SOURCE DATA:
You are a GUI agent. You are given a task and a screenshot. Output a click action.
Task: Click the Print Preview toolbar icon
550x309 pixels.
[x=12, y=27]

* * *

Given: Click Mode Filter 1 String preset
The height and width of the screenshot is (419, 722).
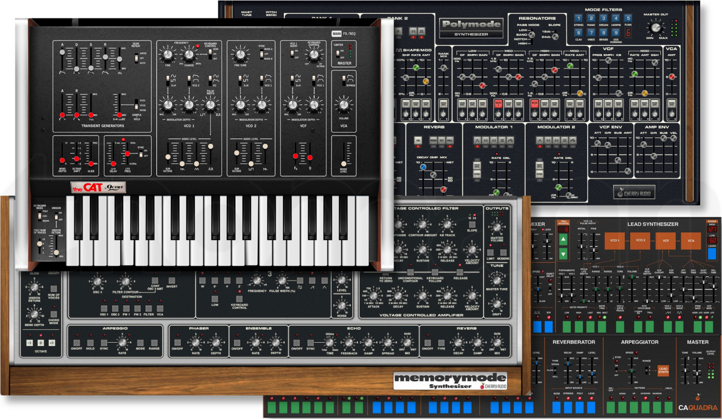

WHAT THE TASK REQUIRES: Echo the material from the line containing "You are a GUI" through the line containing "[x=12, y=27]", both included, and nothing else.

TASK OUTPUT:
You are a GUI agent. You are given a task and a screenshot. Output a click action.
Task: Click the Print Preview toolbar icon
550x309 pixels.
[x=12, y=27]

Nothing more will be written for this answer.